If you like retail investments then this has all the right
ingredients.

The property is being sold by private treaty. Please register
your interest at the earliest.

COLIN KUMAR
Commercial/Industrial
Barfoot & Thompson Commercial
m. 027 684 1114 | p. 09 358 0989 | f. 09 358 4048
PO Box 1798 . Shortland Street . Auckland City
c.kumar@barfoot.co.nz | www.barfoot.co.nz

A True Blue Chip Investment - Mobile Service Station in the Heart of Auckland

This is a blue chip investment. A brand new Mobil Service
Station with Mobil as the tenant. Salient features are as
follows:

* Blue chip long term tenant
* Excellent location appropriate for the tenant
* High growth area, minutes to the new Highbrook development
and new motorway
* Brand new building with a brand new tenant on a 10 year
lease
* Situated on main arterial route, connecting motorways and
Highbrook to Flat Bush, Dannemora, Howick etc
* Stand alone freehold property on appx 3500 m2 section
* Returning $205,000 pa appx
* Rent reviews every 2 years
* Commence trading – 2nd week of Dec 07
* Copy of draft lease available on request
* Would be an excellent investment at around 6.3% – 6.6%
return on investment
* Address: Mobil, Smales Road, East Tamaki

This is being sold through private treaty so you will need to
react fast.

Look forward to hearing from you.

COLIN KUMAR
Commercial/Industrial
Barfoot & Thompson Commercial
m. 027 684 1114 | p. 09 358 0989 | f. 09 358 4048
PO Box 1798 . Shortland Street . Auckland City
c.kumar@barfoot.co.nz | www.barfoot.co.nz

Retail Investment - Buy One or All

This opportunity is an excellent retail strip at 597 Great South
Road, Manukau. These 9 shops are available for sale separately or
as one lot! Some of the salient features are listed below:

* 9 retail tenancies
* Main Great South Exposure
* Excellent retail mix
* Tenants include Burger Fuel, Hell Pizza, GE Money / GE Finance etc
* New construction
* Long leases
* Separate unit titles
* Generous car parking
* Total returning $ 527,686 pa appx
* Around 7.25% - 7.75% return on investment

Please email me for the tenancy schedule.

COLIN KUMAR
Commercial/Industrial
Barfoot & Thompson Commercial
m. 027 684 1114 | p. 09 358 0989 | f. 09 358 4048
PO Box 1798 . Shortland Street . Auckland City
c.kumar@barfoot.co.nz | www.barfoot.co.nz

An Outstanding Industrial Investment in the Heart of Penrose

This is a special one so please read carefully.

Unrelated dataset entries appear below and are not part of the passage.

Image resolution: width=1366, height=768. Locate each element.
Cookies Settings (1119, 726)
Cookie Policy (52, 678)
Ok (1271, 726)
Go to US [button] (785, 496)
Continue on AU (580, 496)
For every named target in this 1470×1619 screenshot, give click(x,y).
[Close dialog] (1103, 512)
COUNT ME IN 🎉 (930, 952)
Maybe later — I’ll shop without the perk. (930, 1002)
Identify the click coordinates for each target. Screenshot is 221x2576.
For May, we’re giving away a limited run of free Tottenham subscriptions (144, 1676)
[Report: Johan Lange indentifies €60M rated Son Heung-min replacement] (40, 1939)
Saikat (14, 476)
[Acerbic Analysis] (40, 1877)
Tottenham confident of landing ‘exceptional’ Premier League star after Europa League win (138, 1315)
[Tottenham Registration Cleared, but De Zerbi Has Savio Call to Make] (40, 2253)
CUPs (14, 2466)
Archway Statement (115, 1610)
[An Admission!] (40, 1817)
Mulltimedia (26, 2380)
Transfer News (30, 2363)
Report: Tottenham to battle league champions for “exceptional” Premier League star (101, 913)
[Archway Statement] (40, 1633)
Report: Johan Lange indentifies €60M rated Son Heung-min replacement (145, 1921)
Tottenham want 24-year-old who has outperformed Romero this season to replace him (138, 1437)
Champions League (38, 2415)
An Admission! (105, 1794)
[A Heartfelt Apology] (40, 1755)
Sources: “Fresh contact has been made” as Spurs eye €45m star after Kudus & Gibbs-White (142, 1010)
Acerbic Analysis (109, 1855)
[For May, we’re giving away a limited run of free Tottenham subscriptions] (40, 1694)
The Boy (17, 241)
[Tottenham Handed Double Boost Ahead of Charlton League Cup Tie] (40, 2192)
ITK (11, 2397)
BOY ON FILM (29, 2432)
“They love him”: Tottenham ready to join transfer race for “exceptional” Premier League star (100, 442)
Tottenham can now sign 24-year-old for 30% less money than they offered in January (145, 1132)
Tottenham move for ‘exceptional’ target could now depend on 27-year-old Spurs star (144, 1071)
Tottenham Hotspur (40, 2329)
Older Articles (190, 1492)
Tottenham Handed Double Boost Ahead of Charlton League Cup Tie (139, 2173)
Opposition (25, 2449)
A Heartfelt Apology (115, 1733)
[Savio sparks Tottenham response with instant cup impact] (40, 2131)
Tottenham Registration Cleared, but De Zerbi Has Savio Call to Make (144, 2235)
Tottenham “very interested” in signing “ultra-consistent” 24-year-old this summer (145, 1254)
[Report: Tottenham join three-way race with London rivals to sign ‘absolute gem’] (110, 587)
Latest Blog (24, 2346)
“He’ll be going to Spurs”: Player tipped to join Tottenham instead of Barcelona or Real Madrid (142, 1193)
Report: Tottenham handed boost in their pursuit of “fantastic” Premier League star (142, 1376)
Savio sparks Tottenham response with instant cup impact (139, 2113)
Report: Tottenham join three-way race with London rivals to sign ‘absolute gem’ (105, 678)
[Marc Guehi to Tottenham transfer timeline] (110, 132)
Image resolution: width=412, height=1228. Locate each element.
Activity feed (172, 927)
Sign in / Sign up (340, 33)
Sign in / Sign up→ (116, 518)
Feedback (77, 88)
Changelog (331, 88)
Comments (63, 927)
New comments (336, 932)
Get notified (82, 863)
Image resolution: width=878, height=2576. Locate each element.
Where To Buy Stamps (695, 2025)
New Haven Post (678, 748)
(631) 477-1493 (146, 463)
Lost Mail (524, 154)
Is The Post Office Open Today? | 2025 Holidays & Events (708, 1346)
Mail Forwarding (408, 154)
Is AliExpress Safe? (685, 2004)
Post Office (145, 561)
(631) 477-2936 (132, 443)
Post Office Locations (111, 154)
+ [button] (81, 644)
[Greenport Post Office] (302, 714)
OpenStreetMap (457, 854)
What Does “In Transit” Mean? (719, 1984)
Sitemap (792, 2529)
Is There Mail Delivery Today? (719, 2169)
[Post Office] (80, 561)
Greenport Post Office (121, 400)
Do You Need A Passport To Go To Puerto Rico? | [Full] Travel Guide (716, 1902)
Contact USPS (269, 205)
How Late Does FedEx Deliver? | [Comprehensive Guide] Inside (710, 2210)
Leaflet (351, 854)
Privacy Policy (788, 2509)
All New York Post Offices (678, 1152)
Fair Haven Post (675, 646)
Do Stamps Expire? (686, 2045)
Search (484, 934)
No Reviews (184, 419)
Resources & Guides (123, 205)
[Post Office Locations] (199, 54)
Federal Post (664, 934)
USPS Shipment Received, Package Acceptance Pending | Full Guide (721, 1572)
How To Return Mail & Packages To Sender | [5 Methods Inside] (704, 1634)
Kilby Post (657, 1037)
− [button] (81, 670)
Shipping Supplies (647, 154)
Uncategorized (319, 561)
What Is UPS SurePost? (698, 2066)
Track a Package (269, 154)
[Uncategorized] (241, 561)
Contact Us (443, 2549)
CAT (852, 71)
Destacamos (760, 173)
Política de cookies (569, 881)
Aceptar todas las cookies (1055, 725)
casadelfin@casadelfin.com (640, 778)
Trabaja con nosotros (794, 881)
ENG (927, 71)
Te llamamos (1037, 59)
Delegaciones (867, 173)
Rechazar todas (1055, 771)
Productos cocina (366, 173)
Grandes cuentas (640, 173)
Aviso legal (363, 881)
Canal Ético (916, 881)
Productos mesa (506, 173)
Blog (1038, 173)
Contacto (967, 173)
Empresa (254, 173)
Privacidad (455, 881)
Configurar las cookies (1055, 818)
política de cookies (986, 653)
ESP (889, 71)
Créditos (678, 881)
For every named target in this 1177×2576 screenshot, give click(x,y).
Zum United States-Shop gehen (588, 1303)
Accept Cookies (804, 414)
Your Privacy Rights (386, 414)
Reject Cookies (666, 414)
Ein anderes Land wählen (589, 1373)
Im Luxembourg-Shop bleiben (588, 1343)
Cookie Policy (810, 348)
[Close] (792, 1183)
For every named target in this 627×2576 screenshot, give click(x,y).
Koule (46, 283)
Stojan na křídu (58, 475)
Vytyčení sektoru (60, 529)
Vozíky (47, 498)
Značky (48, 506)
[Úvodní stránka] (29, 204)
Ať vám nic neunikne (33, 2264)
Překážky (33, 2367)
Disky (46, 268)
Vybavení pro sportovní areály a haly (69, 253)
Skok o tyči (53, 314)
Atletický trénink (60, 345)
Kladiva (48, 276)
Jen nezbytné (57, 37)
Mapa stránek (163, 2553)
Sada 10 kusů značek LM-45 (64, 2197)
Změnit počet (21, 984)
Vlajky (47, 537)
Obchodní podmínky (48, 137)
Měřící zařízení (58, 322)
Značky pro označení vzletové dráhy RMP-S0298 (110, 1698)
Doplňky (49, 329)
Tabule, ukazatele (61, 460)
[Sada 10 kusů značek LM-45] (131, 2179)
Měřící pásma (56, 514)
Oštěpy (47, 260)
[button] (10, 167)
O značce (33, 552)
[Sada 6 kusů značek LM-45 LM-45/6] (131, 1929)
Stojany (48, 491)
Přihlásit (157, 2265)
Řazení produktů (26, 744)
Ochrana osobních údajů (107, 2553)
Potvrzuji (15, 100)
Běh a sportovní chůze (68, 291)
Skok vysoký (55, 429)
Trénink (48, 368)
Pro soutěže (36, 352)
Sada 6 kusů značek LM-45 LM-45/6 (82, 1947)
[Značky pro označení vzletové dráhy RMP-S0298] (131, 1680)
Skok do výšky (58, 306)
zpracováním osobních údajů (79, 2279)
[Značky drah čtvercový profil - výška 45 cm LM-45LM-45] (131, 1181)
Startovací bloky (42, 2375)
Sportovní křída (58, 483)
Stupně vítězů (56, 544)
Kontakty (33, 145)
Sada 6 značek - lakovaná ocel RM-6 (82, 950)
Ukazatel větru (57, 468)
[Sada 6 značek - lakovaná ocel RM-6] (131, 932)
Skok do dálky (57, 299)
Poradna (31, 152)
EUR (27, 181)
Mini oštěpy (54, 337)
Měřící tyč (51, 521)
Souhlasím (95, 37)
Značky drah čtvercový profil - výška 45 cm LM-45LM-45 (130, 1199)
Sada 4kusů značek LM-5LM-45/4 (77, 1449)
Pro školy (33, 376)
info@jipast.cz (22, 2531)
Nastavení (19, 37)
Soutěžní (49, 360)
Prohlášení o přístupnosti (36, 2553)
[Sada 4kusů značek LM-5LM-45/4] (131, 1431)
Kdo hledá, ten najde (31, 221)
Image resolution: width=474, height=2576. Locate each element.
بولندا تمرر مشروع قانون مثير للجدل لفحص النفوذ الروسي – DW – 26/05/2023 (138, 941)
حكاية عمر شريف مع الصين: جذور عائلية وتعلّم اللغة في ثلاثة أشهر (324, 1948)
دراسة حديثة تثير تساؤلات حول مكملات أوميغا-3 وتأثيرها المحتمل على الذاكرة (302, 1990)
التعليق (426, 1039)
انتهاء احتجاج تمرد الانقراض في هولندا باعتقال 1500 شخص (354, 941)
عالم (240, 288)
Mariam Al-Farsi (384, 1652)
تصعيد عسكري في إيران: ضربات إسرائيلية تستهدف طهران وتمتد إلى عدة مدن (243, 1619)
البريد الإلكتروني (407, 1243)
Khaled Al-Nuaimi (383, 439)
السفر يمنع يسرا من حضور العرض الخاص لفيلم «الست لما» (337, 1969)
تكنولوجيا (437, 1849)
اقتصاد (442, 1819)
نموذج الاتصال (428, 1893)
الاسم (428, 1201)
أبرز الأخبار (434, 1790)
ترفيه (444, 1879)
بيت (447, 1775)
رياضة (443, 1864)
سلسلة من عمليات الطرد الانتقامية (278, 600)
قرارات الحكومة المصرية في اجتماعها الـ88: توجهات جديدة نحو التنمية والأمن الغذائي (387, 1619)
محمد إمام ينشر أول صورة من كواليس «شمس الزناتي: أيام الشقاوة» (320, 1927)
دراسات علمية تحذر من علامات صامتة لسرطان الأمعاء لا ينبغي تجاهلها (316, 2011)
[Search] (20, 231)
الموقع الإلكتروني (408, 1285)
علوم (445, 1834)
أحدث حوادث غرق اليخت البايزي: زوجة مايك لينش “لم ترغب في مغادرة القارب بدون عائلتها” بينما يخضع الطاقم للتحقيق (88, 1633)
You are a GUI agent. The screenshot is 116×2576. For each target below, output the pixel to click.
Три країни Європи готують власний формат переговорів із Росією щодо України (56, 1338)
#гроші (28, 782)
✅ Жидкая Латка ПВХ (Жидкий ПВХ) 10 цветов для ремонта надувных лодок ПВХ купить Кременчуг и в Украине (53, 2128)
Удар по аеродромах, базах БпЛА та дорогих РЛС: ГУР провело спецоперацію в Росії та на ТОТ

They say industrial is simplest class of commercial property
investment that offers maximum flexibilty in terms of tenants.
This investment opportunity is located at 20 Fairfax Avenue in
the heart of Penrose which is the most sought after industrial
location in Auckland. The tenant is Nu-Con an engineering
company that has offices in Australia, Singapore, Malaysia,
China & USA and holds a European Office in Ireland. You can read
more about this company by visiting their website
http://www.nucon.com. This property functions as the Head
Office and also has a fully operational manufacturing plant.
Nu-Con have been in these premises since 1966. Their present
lease is till 31st March 2012 with RORs and final expiry in
March 2021. The tenant has recently spent $250,000 to
extensively refurbish and upgrade the property and it will be
reasonable to assume that they have the intentions of being
around for long time.

The rent on the property is $230,000 net pa. The rent reviews
are every 3 years as per the Auckland Law Society Fourth Edition
2002. The next review is in March 2009.

The land is 1877m2 freehold with NLA of 1531m2 which includes
over one third of high quality office space. There are 31 on
site car parks and adequate space for easy container
access/unloading.

This investment has it all.........the right location, an
excellent tenant who has been around for years & has a stake in
staying on, a good lease in place and plenty of dirt to increase
in capital value as the years go by.

The good news does not end here. The vendor will take an offer at
around 8% yield. This is excellent for prime industrial
area like Penrose.

It is undoubtedly one of the most solid investment that our
office has marketed in the last 12 months.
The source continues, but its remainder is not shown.